**Text block:**
At the University in Hamburg Dr. Anschutz organized a Color
Music Conference once every third year, drawing together
scientists and artists to investigate synaesthesia, perceptual
psychology, notation and the interface of painting/dance/music.
At the 1930 conference Oskar's Study No.5 was the subject
of a special lecture, followed by three performances on
Color-Organs by Ludwig Hirschfeld-Mack of the Bauhaus, the
Czech Zdenek Pesanek, and the Austrian Baron Vietinghoff-Scheel.
Oskar's participation in the lively discussions spurred
him on to explore the theoretical basis of sound and its
visual correspondences in his 1932 experiments with Ornamental
Sound, for which he drew hundreds of shapes onto the soundtrack
area of movie film to find out how the outer form (triangle,
star, zig-zag, rhomboid, etc.) would vary the tones produced
- and if the chosen ornamentation styles of various époques
and cultures might correspond with the favored musical style
of the same people. All of this experimentation, however,
ceased with the Nazi coup d'etat in 1933. Abstract art was
declared "degenerated". The media were carefully
censored and controlled: all the filmmakers had to appear
at bi-weekly audits with an official from the Ministry of
Culture, and must show some work. Oskar found that advertising
films were not as closely scrutinized for style, mainly
for social message content, so he was able to prepare such
sensational films as Circles, using the new 3-color process
GasparColor, in which the message "Advertising reaches
all circles of society" was accepted as a suitable
excuse for a dynamic flow of colorful circles. The black-and-white
Muratti Privat cigarette commercial similarly used white
cigarettes dancing about in front of a black background
synchronized with Mozart music - a perfect simulation of
the forbidden Studies. The color Muratti Gets in the Act
commercial, picturing cigarettes parading into an arena
and performing feats (in anticipation of the Olympic Games)

Item position rows
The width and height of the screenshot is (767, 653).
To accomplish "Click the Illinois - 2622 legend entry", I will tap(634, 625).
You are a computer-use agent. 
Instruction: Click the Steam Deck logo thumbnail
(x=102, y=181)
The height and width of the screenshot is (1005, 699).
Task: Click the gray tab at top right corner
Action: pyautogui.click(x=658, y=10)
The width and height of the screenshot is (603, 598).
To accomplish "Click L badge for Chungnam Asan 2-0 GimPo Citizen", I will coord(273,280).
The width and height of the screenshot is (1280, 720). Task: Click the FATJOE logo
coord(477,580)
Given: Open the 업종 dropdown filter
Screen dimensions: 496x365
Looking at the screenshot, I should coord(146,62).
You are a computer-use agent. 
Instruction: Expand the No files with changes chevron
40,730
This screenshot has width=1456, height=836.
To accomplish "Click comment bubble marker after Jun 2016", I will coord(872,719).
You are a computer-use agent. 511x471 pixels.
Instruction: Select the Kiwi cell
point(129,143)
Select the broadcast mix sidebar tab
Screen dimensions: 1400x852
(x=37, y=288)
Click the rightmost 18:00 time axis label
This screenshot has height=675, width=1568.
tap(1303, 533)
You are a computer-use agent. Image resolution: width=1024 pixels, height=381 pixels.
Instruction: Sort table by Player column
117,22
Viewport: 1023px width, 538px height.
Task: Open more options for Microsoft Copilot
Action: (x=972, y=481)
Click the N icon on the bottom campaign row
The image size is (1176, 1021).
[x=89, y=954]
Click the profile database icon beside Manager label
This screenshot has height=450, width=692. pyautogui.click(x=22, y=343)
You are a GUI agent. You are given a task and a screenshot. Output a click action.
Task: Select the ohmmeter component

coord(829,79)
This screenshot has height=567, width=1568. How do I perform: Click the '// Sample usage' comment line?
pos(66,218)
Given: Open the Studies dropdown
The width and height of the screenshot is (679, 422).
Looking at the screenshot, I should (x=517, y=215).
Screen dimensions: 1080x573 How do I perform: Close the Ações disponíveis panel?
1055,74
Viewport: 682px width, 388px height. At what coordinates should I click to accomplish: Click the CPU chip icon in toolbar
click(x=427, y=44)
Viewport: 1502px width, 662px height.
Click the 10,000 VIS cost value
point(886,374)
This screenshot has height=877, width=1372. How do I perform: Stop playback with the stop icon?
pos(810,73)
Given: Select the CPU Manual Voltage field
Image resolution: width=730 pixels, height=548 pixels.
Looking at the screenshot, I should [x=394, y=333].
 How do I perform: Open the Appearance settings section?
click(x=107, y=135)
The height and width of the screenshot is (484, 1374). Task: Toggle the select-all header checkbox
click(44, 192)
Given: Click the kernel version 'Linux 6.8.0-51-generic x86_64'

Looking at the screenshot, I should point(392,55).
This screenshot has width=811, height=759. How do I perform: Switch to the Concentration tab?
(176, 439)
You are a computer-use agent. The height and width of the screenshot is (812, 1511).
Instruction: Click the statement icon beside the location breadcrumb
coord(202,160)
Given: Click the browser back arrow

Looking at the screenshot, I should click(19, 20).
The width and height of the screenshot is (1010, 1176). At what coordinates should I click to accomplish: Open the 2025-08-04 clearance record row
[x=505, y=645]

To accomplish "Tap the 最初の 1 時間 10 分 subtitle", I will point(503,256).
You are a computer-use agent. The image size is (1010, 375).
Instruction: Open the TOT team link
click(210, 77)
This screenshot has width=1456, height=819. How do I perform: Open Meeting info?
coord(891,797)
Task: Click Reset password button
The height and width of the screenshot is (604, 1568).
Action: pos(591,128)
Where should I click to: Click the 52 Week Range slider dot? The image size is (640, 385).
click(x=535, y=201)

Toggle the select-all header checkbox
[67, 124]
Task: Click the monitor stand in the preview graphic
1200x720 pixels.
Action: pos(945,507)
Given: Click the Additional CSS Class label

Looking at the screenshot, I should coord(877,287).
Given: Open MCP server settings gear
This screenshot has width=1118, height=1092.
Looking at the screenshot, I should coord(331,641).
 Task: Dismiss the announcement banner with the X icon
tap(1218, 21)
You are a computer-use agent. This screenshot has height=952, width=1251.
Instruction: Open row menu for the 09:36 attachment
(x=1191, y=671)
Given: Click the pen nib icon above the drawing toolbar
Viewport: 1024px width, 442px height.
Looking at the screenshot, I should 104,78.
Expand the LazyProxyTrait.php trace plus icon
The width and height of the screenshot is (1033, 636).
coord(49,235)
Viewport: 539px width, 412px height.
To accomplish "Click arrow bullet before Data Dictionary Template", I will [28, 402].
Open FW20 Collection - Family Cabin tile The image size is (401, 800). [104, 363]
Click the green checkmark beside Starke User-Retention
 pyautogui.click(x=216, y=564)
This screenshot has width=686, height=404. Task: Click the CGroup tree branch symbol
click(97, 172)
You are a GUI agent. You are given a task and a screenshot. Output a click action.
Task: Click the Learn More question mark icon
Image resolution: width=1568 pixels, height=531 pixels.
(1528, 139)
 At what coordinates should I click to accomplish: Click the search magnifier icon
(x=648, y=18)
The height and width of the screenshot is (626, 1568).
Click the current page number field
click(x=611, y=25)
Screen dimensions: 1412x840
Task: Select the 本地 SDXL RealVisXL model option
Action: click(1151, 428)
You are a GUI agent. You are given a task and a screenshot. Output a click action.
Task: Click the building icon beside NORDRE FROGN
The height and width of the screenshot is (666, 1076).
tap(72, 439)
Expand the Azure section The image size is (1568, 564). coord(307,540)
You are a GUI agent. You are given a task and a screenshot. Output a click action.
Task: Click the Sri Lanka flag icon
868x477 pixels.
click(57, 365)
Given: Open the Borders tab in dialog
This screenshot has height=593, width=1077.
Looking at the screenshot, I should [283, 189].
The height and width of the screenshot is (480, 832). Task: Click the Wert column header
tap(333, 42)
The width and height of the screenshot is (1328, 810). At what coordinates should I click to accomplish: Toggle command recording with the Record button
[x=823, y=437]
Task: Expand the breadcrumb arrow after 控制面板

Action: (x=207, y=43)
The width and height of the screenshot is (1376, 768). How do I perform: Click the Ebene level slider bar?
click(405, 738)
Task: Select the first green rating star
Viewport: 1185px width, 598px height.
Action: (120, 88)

**What is asked:**
(1) Name every shape the text about Oskar's experiments gives as an example of the outer form he drew onto the soundtrack area of film.
(2) Rewrite the text about Oskar's experiments starting at "At the University" and ending at "Austrian Baron Vietinghoff-Scheel.", putting "dedicated talk" in place of "special lecture".
These rows have no connection to the text about Oskar's experiments.

**Answers given:**
(1) triangle, star, zig-zag, rhomboid

(2)
At the University in Hamburg Dr. Anschutz organized a Color
Music Conference once every third year, drawing together
scientists and artists to investigate synaesthesia, perceptual
psychology, notation and the interface of painting/dance/music.
At the 1930 conference Oskar's Study No.5 was the subject
of a dedicated talk, followed by three performances on
Color-Organs by Ludwig Hirschfeld-Mack of the Bauhaus, the
Czech Zdenek Pesanek, and the Austrian Baron Vietinghoff-Scheel.